> **WHAT THIS TASK INVOLVES**
Scan the entries below for the word "button", then copy each line that holds it.

> **Stored records**
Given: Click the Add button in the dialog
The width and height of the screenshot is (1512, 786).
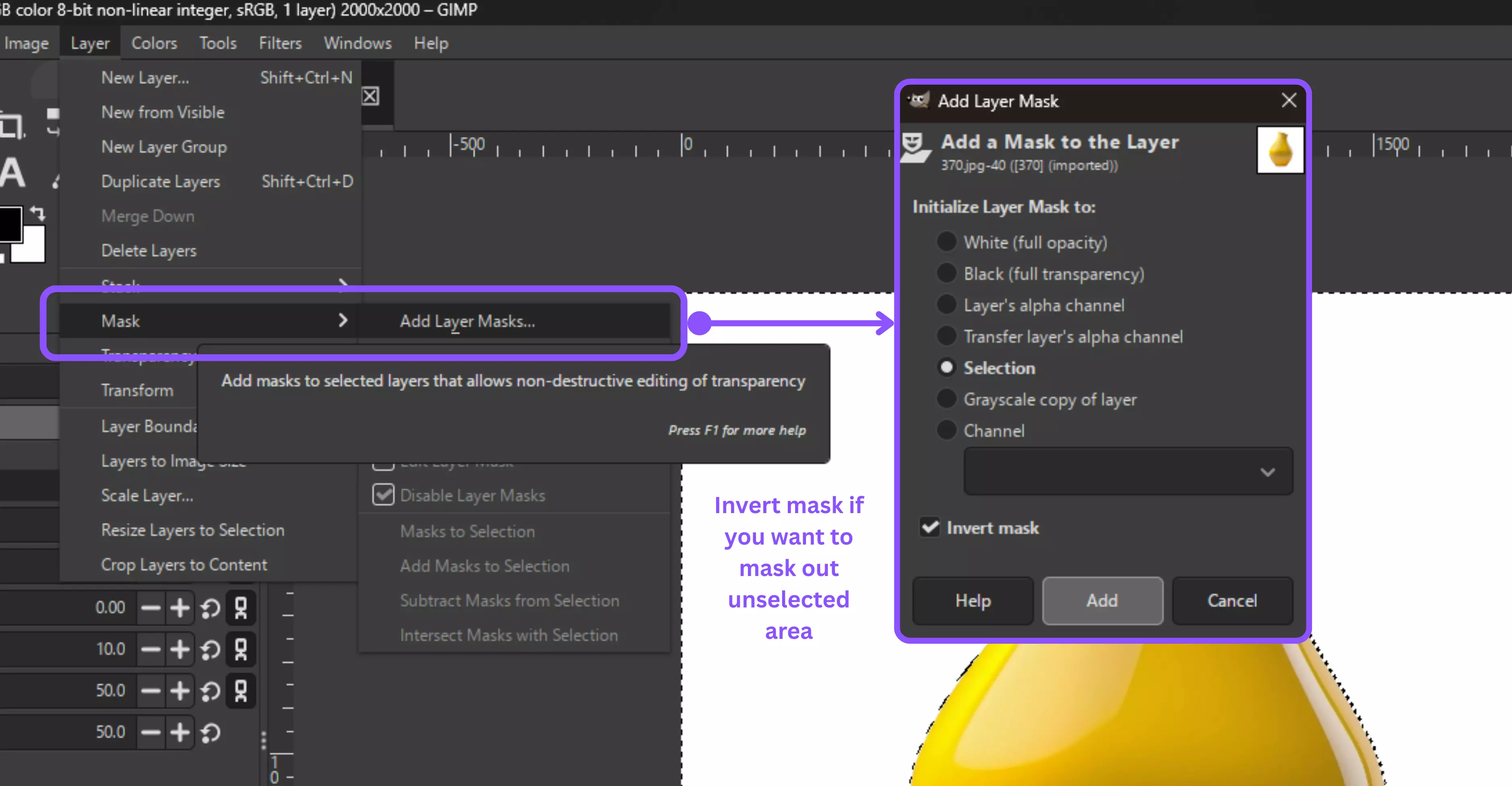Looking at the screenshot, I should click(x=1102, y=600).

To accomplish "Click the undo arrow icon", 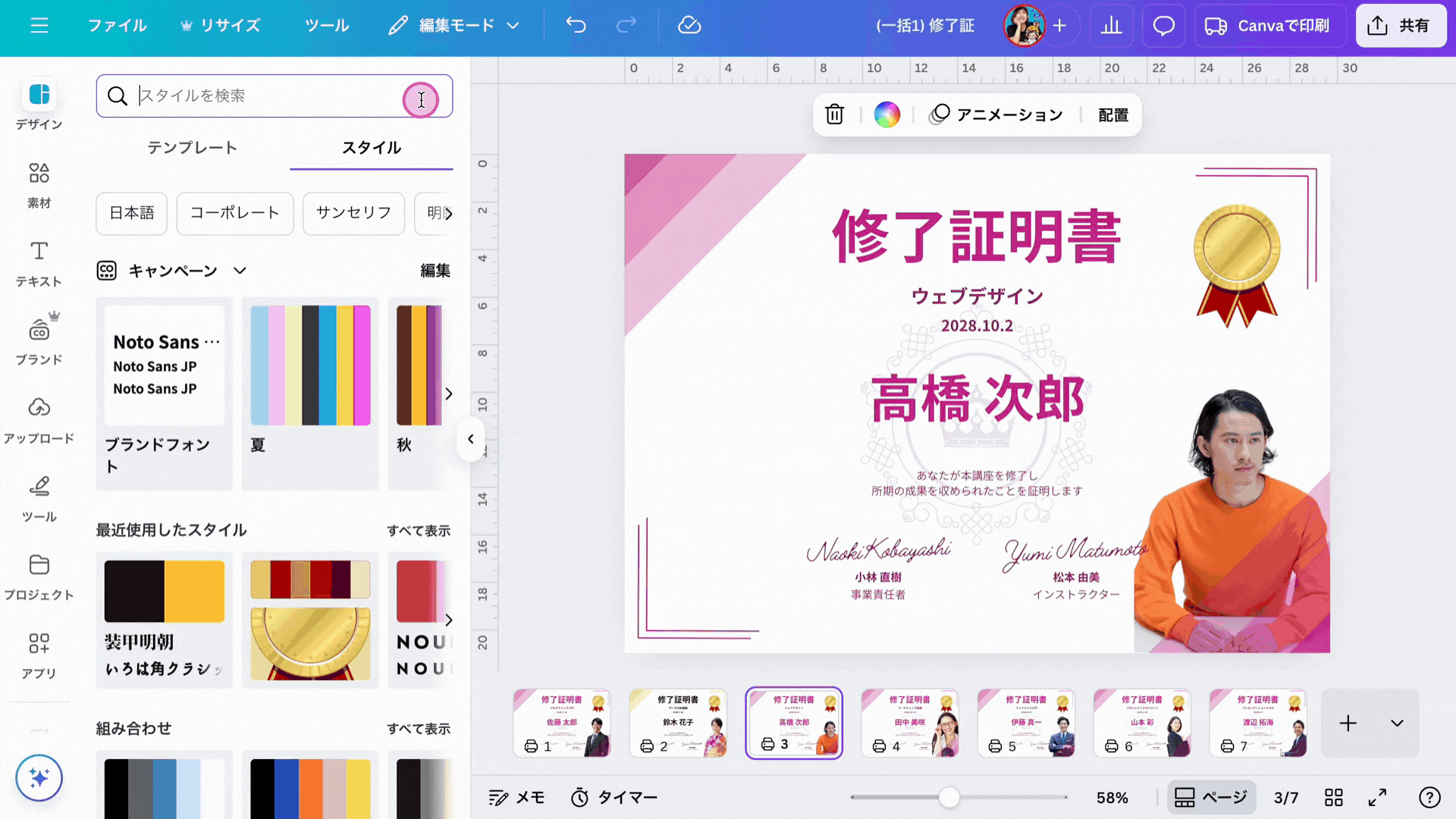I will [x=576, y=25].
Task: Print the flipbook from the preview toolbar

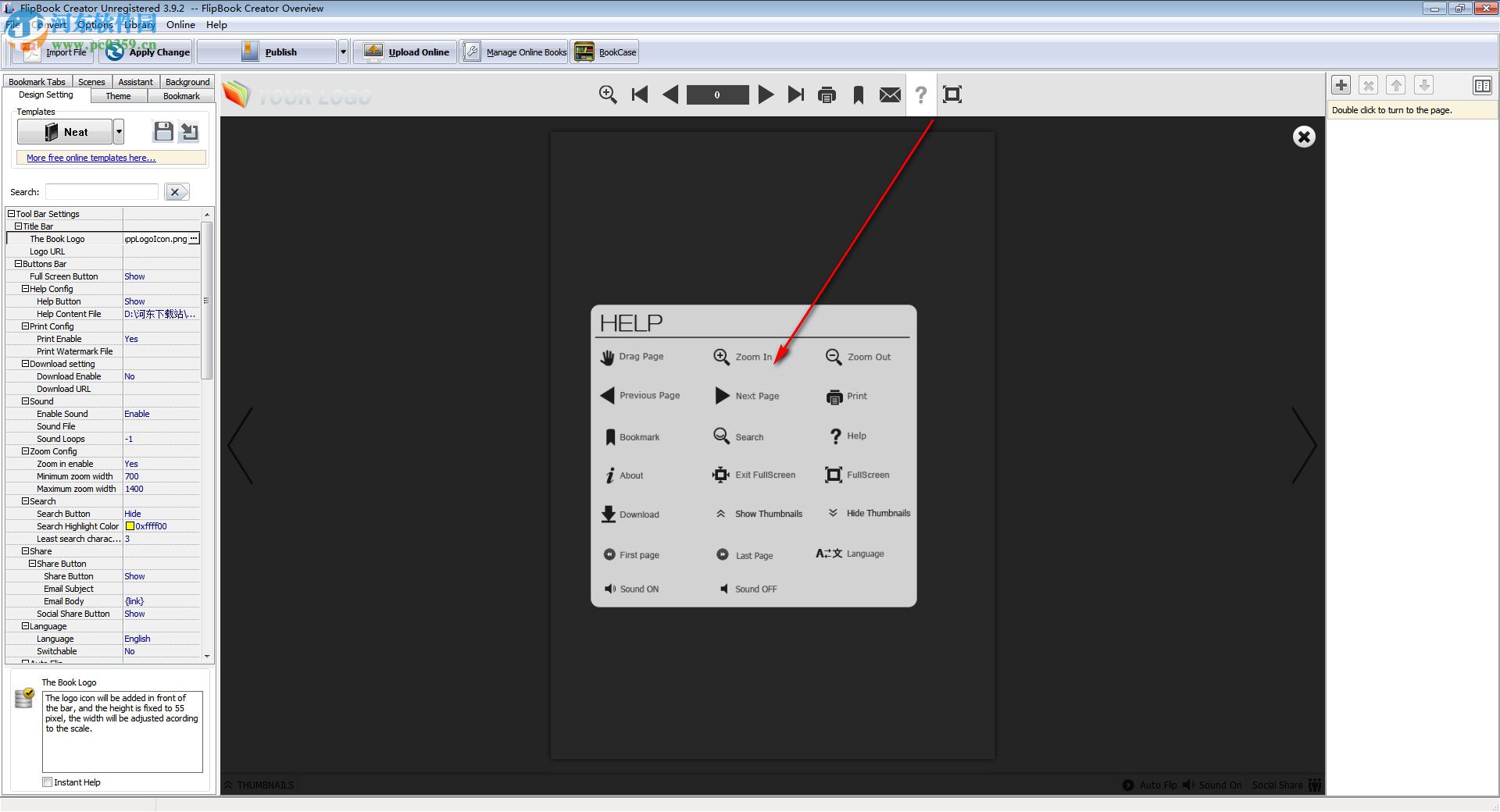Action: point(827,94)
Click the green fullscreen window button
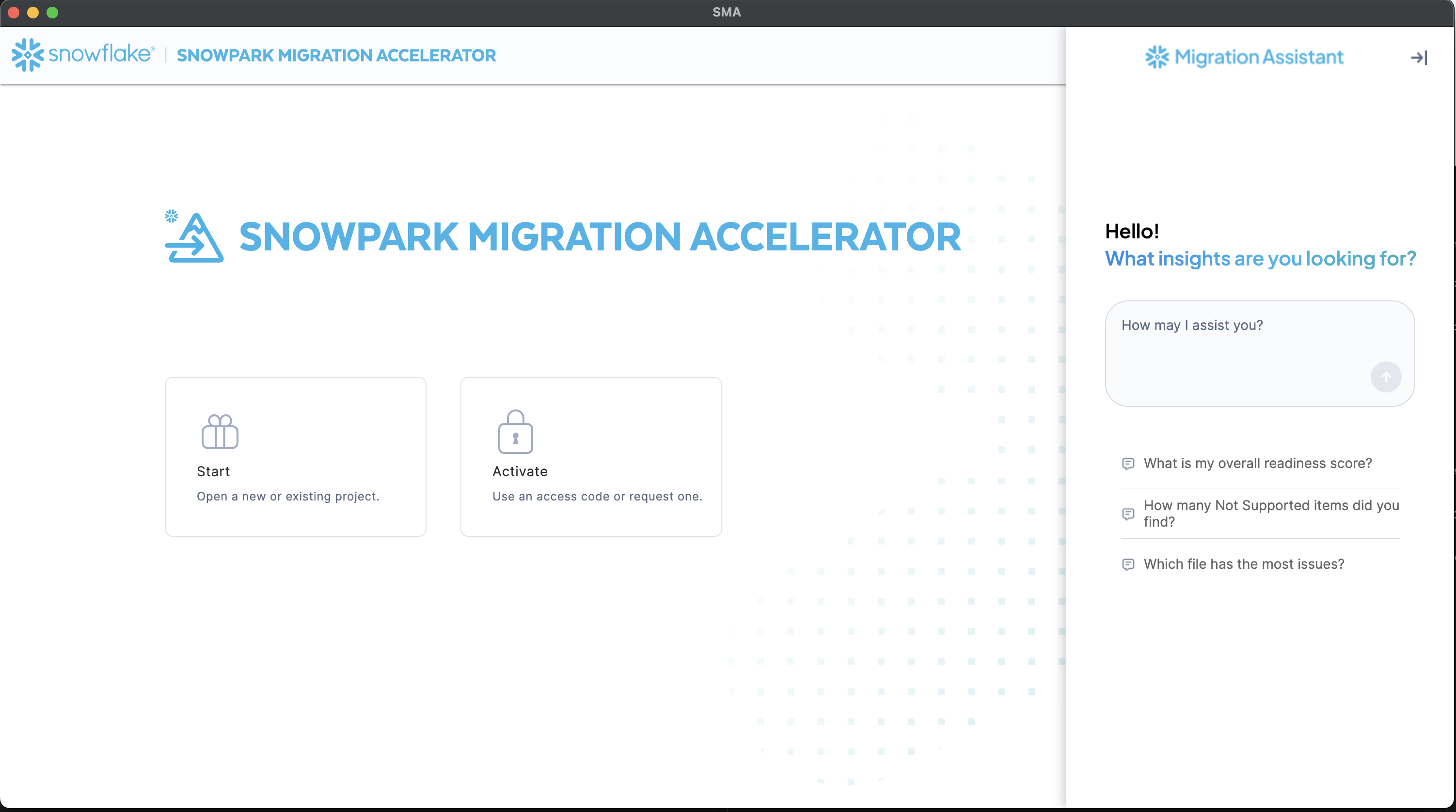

> **PROBLEM SOLUTION**
Given: Click the Add button in the dialog
Click the green fullscreen window button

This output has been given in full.